Entah kebetulan ataupun tidak, ternyata angka 7 juga menjadi ritual sekaligus angka yang telah ditentukan oleh Tuhan. Lihat saja misalnya, dalam kitab suci AlQuran, Tuhan menciptakan 7 lapis langit, surat Al-Fatihah yang menjadi dasar paling utama dalam ajaran Islam terdiri dari 7 ayat, Thawaf dalam ibadah haji juga dilakukan dengan mengelilingi Ka’bah sebanyak 7 putaran atau pelaksaan sa’i antara bukit Shafa dan Marwah dilakukan 7 kali, dan mungkin masih banyak hal-hal yang dilakukan dengan jumlah 7 kali dalam ritual agama Islam. Dalam tradisi Jawa, banyak sekali perumpamaan-perumpamaan atau ritual-ritual yang dilakukan dengan mengambil kepada makna angka 7 yang diyakini lebih sakral dibanding angka-angka lainnya.
Inilah yang menjadikan Islam di Indonesia cukup unik dan berbeda dengan umat Islam lainnya di negara-negara manapun. Ada sekelompok umat Islam di tanah air yang sangat akomodatif terhadap kearifan budaya lokal, yaitu mereka yang memiliki afiliasi dengan kelompok Nahdlatul Ulama (NU). NU diyakini sebagai kelompok terbesar umat Islam di Indonesia yang setia menjaga dan memodifikasi setiap kegiatan ritual yang berasal dari budaya lokal. Sehingga wajar, ketika para peneliti Islam Indonesia menyematkan istilah Islam Tradisional kepada kelompok NU karena mampu menjaga dan mewarisi tradisi lokal yang disesuaikan dengan ajaran Islam.
NU bahkan belakangan ini lebih tegas dengan memberikan label “Islam Nusantara” terhadap ajaran Islam yang berkembang di Indonesia yang membedakan dengan sejarah dan tradisi Islam awal yang berkembang di wilayah Timur Tengah. Konsep Islam Nusantara senantiasa digaungkan NU sebagai bentuk akomodatif terhadap beragam kearifan lokal yang bersifat baik dan memiliki manfaat serta tidak bertentangan secara langsung dengan ajaran Islam yang dibawa oleh Nabi Muhammad.
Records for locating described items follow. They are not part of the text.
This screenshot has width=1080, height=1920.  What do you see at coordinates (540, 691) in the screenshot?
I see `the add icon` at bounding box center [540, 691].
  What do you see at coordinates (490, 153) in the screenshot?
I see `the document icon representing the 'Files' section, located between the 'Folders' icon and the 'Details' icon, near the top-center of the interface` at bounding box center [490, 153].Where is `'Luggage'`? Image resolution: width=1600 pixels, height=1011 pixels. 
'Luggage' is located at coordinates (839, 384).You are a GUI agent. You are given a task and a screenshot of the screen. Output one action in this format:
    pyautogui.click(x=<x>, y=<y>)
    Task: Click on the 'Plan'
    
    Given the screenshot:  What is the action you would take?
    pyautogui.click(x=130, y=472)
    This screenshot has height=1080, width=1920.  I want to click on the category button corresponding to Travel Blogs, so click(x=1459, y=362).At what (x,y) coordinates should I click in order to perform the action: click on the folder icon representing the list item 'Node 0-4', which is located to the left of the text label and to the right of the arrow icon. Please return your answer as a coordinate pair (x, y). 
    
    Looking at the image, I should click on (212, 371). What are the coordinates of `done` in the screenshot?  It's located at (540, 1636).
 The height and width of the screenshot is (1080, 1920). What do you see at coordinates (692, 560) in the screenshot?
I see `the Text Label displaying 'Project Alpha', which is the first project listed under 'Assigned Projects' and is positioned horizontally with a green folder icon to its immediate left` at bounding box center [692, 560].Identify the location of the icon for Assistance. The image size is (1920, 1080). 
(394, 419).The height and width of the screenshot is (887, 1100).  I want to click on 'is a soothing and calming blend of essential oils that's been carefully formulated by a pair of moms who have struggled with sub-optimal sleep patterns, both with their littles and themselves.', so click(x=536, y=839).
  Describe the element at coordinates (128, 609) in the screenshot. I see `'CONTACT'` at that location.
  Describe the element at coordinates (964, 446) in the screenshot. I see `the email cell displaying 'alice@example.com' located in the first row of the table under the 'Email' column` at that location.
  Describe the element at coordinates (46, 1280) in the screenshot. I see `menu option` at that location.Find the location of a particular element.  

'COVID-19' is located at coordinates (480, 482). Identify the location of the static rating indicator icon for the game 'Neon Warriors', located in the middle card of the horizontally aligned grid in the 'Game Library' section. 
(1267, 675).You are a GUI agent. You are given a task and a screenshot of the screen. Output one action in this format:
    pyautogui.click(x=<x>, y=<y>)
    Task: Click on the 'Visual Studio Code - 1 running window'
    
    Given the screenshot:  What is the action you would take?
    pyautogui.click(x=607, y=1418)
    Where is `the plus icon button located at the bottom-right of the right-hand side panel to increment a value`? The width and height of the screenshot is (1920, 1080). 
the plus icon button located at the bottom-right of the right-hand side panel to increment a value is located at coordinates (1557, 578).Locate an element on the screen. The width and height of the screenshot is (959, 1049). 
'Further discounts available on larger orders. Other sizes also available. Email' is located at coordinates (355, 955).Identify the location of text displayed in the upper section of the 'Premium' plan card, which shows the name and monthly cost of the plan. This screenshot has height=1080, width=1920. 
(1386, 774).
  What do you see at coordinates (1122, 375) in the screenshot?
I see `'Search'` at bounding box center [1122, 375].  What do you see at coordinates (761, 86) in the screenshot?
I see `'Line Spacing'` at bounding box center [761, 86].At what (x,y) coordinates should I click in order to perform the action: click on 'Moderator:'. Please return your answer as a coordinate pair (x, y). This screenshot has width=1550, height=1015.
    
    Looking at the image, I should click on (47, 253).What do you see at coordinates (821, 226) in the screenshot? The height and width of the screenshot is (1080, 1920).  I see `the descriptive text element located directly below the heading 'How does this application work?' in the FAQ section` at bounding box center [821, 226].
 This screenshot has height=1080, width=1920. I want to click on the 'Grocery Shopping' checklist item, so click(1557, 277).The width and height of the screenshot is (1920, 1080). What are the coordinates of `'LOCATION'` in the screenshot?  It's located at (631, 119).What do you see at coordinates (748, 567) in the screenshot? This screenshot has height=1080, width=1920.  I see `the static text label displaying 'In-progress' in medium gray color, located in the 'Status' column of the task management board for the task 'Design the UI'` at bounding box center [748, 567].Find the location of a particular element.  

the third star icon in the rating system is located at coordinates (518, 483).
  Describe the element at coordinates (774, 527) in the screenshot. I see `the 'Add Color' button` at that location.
Saya kira, tradisi Kupatan yang dibangun dan dijalankan secara turun-temurun dalam kultur masyarakat Jawa merupakan tradisi yang baik yang dapat memperkokoh nilai-nilai luhur kebangsaan dan kenegaraan. Bagaimana tidak, persatuan dan kesatuan bangsa justru akan lebih kuat jika melebur dalam suatu tradisi silaturrahim yang dipraktekkan secara terus menerus, seperti halnya tradisi Kupatan. Tradisi yang menjadi “lebaran kedua” dalam masyarakat Jawa ini sama sekali tidak ada yang bertentangan dengan ajaran Islam. Ajaran pokok agama Islam yang memerintahkan untuk bersilaturrahim dan saling memaafkan justru abadi dalam tradisi Kupatan tersebut.
Sulit dibayangkan ketika tradisi ini justru tercerabut dari akarnya, mungkin kegiatan silaturrahim dan saling memaafkan tidak akan pernah kita temui lagi. Islam mengajarkan untuk saling memperkuat antarunsur individu, kelompok dan masyarakat di dalamnya dalam sebuah bingkai berbangsa dan bernegara.
Negara ini akan kuat jika didukung oleh sinergi antarelemen masyarakatnya dan ini harus didukung oleh budaya saling menghargai dan menghormati satu dengan lainnya. Penghormatan dan penghargaan terhadap tradisi-lah salah satunya cara dalam membangun keutuhan berbangsa dan bernegara di Indonesia ini.